India stimulus leading to deficit at 8-year high

Bloomberg

India’s combined fiscal gap, including deficits of states, is seen widening to the highest in about eight years as the government boosts measures to stimulate a slowing economy.
The general government deficit is seen at 7.5 percent of gross domestic product in the year to March, according to Fitch Ratings.
The combined deficit was around 8 percent in the financial year ended March 2012, according to government data.
Fitch’s reading is well above the ‘BBB’ category median of 1.9 percent, with ‘BBB’ — the rating assigned to India — denoting a low default risk.
Prime Minister Narendra Modi government’s decision to cut taxes on companies is a departure from its conservative budget in July, when it targeted narrowing the federal government’s fiscal gap to 3.3 percent of GDP from 3.4 percent.

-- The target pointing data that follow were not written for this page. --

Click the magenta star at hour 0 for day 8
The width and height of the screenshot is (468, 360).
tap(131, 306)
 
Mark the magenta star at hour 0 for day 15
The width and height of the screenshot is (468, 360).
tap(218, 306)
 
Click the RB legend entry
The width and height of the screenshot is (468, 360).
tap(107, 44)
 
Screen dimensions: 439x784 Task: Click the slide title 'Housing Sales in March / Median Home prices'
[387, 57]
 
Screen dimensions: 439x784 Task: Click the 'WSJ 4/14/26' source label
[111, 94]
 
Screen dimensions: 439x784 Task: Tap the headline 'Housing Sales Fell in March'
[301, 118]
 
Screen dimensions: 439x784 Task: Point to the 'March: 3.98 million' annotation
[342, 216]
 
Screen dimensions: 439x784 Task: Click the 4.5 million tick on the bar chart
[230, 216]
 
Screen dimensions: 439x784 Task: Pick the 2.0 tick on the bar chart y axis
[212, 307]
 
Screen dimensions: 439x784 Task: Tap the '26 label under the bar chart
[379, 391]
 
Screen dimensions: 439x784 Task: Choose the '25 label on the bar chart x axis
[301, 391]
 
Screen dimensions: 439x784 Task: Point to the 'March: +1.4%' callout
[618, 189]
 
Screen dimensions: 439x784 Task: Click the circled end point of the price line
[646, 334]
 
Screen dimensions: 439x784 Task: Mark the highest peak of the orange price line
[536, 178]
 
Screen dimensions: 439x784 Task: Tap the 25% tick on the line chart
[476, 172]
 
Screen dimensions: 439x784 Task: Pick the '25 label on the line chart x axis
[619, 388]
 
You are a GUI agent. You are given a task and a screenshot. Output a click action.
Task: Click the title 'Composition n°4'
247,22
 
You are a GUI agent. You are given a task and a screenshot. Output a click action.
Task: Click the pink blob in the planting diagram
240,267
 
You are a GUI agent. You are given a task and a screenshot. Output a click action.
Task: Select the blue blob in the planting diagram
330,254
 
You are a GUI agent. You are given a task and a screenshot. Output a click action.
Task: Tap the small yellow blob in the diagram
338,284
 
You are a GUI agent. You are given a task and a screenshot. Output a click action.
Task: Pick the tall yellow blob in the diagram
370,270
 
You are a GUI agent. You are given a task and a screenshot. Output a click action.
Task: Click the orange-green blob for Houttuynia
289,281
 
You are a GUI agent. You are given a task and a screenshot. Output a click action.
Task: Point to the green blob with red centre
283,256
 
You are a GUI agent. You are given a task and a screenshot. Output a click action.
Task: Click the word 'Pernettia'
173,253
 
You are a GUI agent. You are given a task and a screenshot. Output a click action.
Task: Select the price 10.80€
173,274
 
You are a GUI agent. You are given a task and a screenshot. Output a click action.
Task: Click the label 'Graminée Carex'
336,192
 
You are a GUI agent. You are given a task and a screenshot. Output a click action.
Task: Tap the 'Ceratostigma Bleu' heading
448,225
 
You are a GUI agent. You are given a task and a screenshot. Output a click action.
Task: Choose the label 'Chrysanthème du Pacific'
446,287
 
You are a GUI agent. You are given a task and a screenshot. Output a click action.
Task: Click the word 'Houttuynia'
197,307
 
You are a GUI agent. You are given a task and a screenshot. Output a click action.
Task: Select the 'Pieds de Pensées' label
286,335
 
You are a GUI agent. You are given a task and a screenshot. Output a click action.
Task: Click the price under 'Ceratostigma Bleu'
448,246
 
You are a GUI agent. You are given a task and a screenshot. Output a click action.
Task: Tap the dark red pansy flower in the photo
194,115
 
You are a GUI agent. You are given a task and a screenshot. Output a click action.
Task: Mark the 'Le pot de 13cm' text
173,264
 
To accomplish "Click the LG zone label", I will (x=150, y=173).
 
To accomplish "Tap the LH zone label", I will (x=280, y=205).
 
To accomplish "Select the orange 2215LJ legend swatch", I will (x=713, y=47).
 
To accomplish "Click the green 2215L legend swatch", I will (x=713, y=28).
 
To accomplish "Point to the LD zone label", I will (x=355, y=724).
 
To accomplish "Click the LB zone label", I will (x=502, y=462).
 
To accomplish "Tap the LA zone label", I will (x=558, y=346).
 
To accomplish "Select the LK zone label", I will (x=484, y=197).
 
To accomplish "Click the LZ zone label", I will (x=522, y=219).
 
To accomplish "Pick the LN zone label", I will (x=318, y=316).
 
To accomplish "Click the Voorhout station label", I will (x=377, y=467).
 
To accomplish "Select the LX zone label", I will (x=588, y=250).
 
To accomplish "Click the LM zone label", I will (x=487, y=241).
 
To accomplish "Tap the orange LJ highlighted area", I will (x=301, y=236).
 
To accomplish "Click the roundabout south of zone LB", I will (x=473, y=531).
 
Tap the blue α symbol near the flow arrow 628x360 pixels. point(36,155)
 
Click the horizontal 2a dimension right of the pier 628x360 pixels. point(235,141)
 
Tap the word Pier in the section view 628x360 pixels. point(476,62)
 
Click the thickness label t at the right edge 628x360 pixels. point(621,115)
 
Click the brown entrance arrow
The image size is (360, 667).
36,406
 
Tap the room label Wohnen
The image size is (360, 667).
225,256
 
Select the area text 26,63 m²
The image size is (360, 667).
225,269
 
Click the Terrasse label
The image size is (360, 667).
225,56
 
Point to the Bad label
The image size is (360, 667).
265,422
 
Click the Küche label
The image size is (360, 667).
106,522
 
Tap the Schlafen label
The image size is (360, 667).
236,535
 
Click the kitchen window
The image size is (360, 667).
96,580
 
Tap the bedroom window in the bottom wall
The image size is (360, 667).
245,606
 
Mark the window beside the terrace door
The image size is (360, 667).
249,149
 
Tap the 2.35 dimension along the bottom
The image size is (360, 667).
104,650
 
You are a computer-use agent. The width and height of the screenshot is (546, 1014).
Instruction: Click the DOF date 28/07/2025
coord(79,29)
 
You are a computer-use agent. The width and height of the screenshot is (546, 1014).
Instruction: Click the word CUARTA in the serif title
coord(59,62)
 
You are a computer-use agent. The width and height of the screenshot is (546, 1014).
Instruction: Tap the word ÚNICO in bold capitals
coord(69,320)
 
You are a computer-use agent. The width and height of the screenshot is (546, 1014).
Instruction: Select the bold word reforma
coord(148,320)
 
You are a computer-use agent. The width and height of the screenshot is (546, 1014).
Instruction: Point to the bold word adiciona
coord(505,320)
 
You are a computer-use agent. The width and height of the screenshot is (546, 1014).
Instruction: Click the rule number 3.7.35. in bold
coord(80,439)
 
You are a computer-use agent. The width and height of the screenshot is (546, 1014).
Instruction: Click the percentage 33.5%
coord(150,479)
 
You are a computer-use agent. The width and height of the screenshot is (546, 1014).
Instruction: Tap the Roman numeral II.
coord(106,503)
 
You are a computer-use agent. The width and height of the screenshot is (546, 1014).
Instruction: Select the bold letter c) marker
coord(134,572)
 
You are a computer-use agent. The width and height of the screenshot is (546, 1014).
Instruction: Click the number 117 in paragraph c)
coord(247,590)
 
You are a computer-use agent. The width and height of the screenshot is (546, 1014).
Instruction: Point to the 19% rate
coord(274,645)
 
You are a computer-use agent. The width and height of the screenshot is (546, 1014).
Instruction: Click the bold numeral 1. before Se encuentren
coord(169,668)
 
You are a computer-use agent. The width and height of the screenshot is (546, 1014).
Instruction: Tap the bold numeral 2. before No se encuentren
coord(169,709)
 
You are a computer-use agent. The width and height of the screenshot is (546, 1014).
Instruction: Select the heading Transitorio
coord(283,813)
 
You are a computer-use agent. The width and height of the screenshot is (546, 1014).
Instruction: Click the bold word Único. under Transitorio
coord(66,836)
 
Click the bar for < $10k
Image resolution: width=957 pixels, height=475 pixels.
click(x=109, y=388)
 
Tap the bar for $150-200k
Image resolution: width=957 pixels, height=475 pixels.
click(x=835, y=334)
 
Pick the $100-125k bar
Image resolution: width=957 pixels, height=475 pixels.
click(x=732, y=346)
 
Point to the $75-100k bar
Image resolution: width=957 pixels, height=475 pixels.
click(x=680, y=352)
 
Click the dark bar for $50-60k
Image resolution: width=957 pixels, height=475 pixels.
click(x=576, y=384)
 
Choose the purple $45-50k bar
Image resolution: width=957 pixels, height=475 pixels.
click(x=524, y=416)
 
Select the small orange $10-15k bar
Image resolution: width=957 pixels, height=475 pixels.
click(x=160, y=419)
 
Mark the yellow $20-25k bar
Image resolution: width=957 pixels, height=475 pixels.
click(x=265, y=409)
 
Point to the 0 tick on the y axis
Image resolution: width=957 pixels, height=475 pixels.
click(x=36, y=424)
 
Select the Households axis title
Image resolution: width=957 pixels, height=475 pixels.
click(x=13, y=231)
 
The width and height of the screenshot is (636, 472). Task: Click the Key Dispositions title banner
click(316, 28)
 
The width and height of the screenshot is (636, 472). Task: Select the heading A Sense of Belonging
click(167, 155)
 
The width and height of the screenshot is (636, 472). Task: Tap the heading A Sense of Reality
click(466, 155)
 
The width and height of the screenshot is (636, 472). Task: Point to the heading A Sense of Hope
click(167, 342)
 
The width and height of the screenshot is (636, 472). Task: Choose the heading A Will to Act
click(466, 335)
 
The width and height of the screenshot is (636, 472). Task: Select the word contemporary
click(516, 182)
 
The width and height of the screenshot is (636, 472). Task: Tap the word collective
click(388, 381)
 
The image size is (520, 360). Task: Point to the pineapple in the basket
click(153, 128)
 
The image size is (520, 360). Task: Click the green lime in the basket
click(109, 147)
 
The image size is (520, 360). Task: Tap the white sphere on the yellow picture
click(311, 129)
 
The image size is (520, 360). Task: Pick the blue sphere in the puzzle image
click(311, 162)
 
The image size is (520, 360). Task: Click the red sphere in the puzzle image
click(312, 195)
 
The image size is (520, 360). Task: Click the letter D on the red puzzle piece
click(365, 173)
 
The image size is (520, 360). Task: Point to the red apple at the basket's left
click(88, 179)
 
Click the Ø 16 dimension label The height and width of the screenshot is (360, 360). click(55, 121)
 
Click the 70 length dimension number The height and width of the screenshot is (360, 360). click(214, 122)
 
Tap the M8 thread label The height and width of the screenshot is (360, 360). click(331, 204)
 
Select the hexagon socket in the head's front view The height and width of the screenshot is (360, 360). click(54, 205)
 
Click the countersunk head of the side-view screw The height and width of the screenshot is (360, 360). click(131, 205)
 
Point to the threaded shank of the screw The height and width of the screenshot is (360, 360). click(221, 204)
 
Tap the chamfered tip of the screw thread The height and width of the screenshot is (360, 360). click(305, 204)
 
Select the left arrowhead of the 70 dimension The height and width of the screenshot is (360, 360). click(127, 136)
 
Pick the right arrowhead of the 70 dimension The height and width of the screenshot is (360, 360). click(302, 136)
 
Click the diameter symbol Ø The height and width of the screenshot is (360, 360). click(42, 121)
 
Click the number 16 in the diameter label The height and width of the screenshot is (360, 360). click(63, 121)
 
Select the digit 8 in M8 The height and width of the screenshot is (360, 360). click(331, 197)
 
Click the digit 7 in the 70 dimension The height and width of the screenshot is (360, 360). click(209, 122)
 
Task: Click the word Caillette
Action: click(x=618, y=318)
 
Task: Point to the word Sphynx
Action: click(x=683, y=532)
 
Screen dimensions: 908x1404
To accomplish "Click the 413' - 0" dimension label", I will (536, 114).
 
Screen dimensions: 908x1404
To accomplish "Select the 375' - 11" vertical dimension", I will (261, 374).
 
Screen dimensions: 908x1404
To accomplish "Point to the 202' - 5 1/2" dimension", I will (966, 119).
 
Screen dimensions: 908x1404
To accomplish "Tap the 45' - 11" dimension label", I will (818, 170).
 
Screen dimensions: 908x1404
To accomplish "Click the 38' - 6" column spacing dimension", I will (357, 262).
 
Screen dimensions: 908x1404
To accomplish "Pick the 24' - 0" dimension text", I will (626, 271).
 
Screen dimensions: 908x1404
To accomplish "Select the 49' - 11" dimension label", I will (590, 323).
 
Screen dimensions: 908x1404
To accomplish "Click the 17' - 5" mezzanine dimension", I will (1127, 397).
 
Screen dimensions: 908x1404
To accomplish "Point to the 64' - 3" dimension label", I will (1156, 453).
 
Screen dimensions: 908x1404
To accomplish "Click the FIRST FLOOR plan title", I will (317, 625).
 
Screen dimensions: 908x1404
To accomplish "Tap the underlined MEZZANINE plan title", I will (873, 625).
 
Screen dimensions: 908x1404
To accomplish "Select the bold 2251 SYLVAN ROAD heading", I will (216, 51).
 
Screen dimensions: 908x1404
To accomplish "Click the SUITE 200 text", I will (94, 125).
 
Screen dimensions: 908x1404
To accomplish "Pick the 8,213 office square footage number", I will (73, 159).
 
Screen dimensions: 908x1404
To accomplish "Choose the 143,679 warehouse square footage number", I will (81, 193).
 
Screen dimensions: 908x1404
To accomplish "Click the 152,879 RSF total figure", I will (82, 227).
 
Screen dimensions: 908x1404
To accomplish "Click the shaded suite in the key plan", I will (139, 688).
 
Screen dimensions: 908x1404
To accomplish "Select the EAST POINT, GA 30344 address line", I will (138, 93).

The flip flop triggered the biggest rout in local bonds in eight months amid the specter of missing deficit targets.
The federal government will miss its budget gap goal by about 0.4 percentage points, Fitch said in the report. India’s $20 billion worth of corporate tax cuts support efforts to stimulate investment and growth in the medium term, but will cause the fiscal deficit to widen in the near term, it said.
Fitch’s estimate of 3.7 percent federal deficit means the gap for states would be much higher than the 2.4 percent estimated by the Reserve Bank of India.